§ **What the task requires**: For this exercise, output exactly and only the lines running from the one with "This screenshot has height=554, width=766." through the final line of the data below, without pictures.
══════════
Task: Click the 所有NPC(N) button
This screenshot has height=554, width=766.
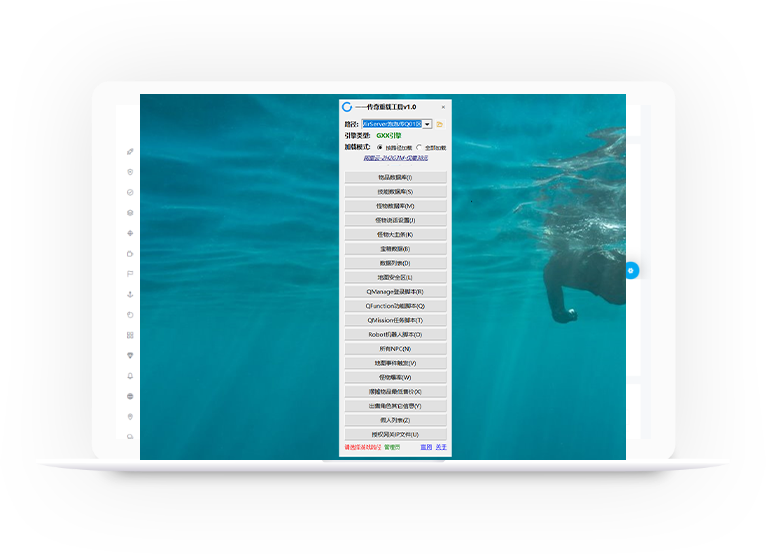Action: tap(395, 349)
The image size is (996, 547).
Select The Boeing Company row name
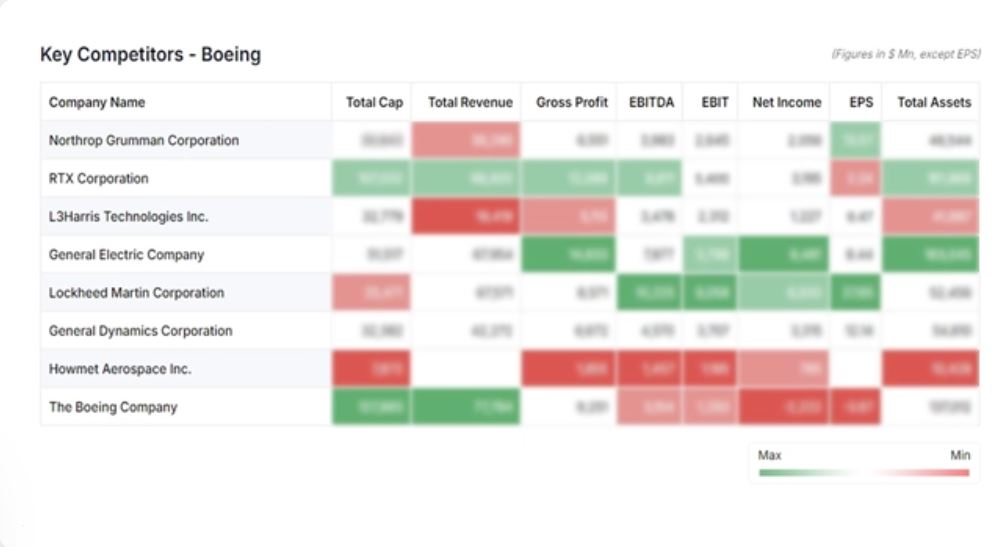click(113, 407)
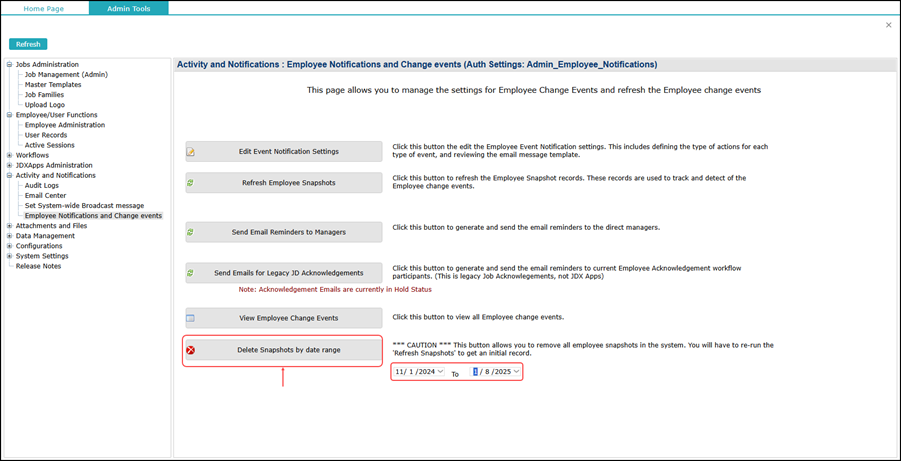Collapse the Jobs Administration tree node

(x=10, y=64)
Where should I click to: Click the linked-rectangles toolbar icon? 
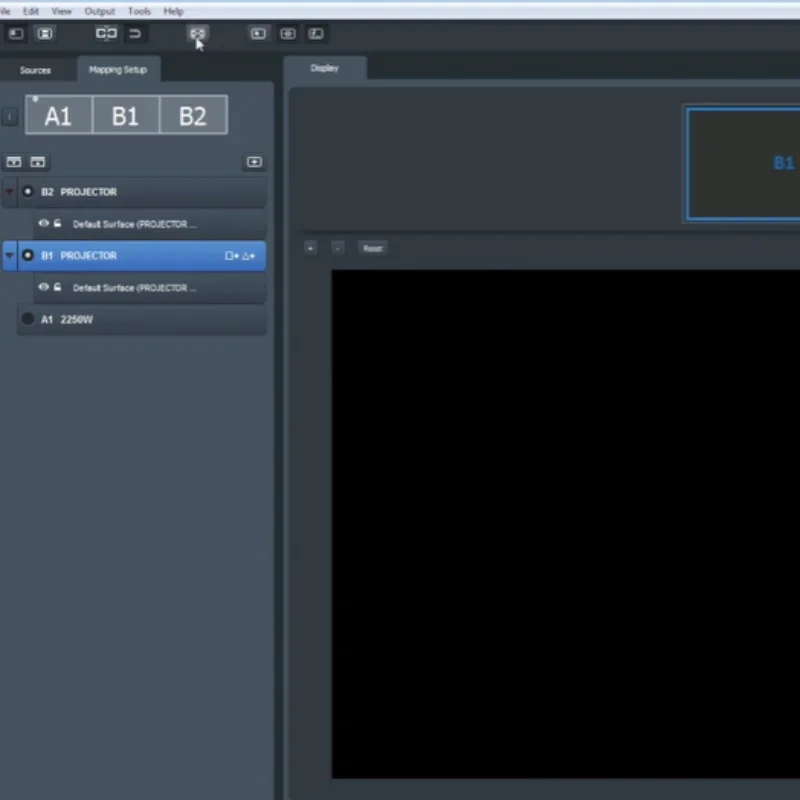106,33
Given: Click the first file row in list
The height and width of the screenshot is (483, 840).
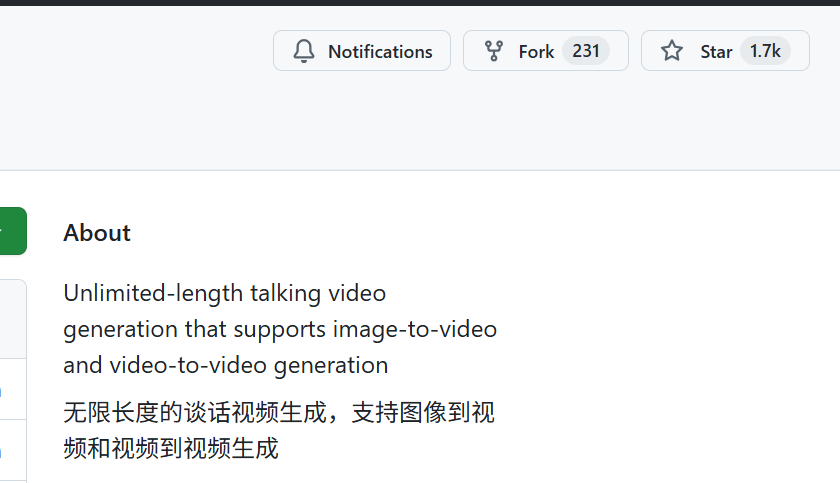Looking at the screenshot, I should click(12, 389).
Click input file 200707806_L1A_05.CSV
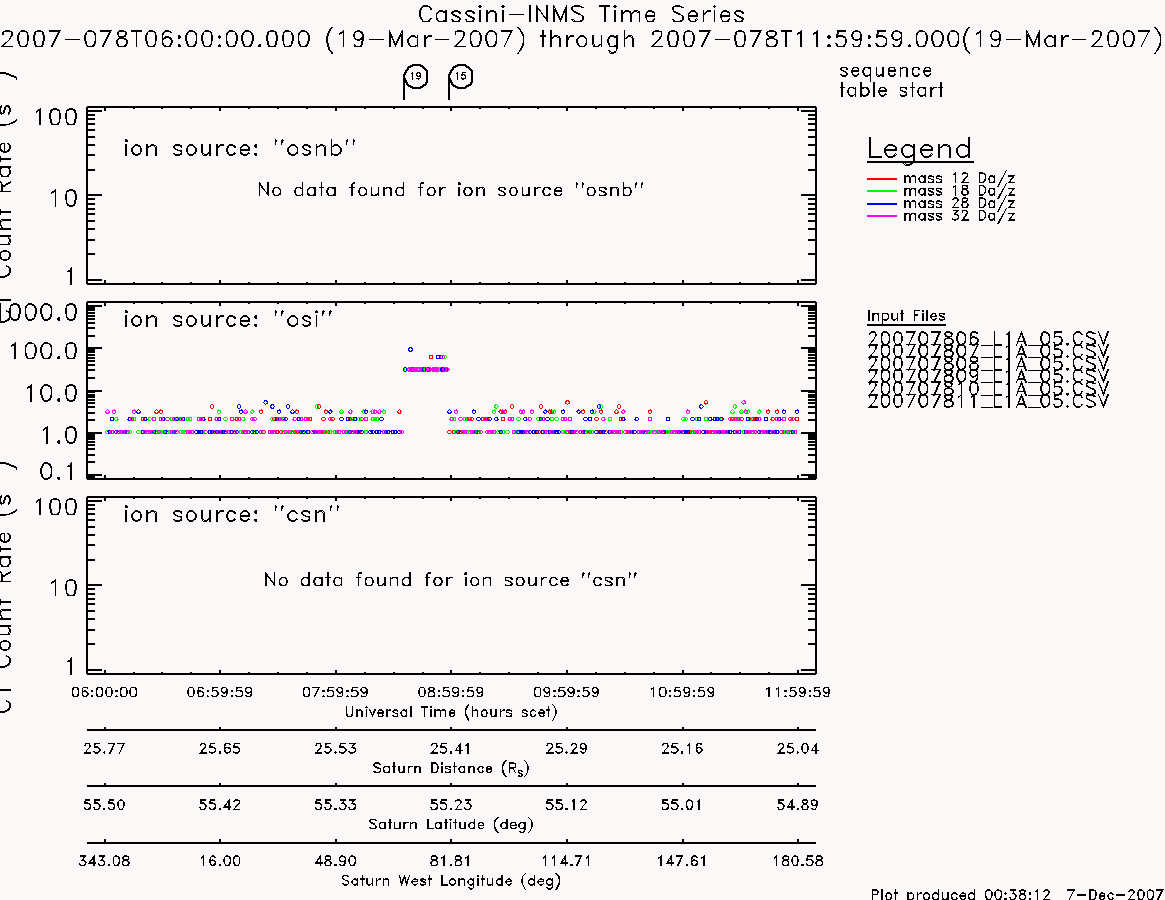Screen dimensions: 1165x900 (987, 338)
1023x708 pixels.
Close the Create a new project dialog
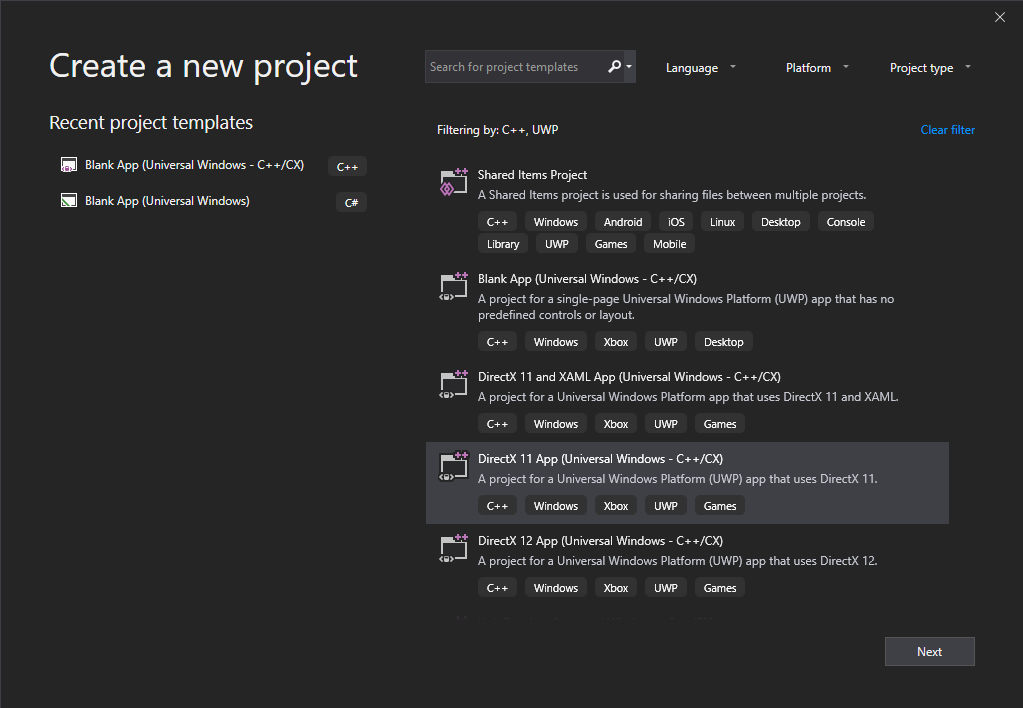(1000, 17)
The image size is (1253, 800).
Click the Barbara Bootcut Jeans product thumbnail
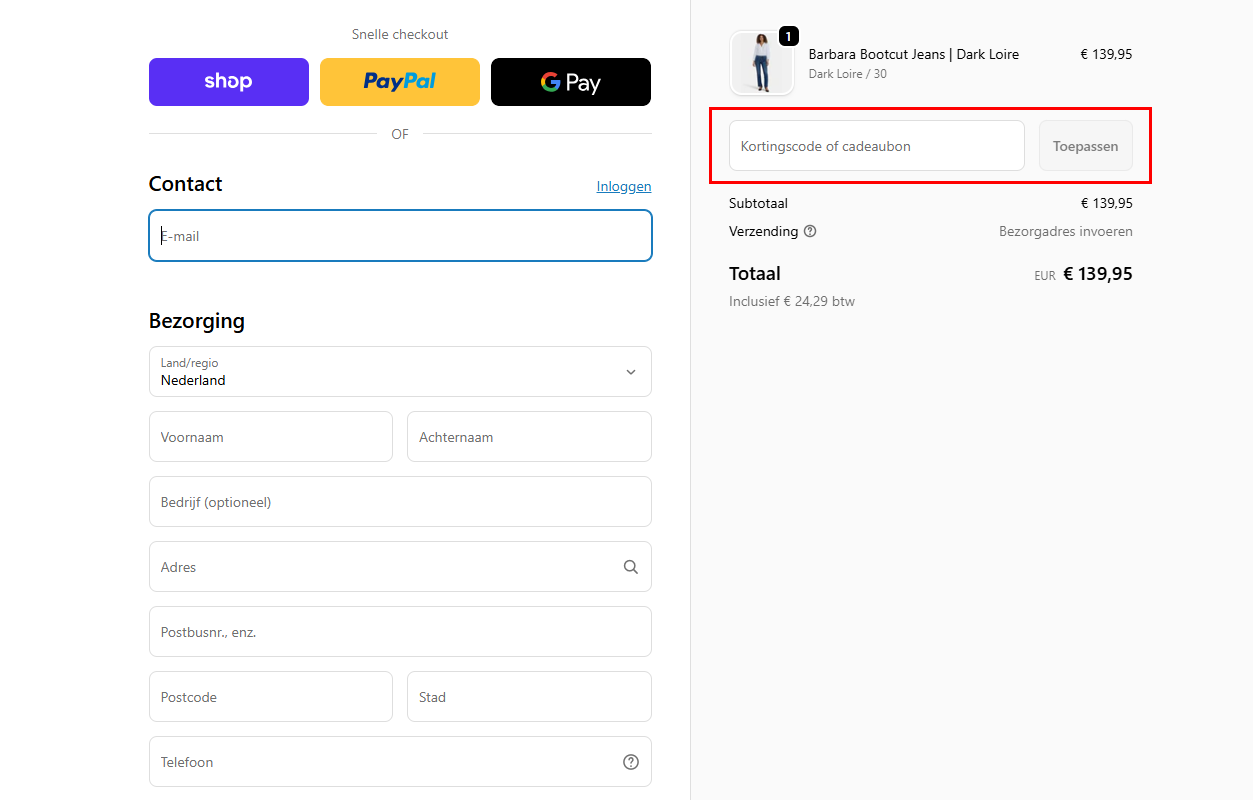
══════════
§ **Response to the exercise**:
This screenshot has height=554, width=766.
Action: tap(395, 349)
The image size is (996, 547).
Select The Boeing Company row name
click(113, 407)
Collapse the Jobs Administration tree node

(x=10, y=64)
Where should I click to: Click the linked-rectangles toolbar icon? 
106,33
Given: Click the first file row in list
The height and width of the screenshot is (483, 840).
Looking at the screenshot, I should click(12, 389).
Click input file 200707806_L1A_05.CSV
Screen dimensions: 1165x900 (987, 338)
1023x708 pixels.
Close the Create a new project dialog
(1000, 17)
The image size is (1253, 800).
Click the Barbara Bootcut Jeans product thumbnail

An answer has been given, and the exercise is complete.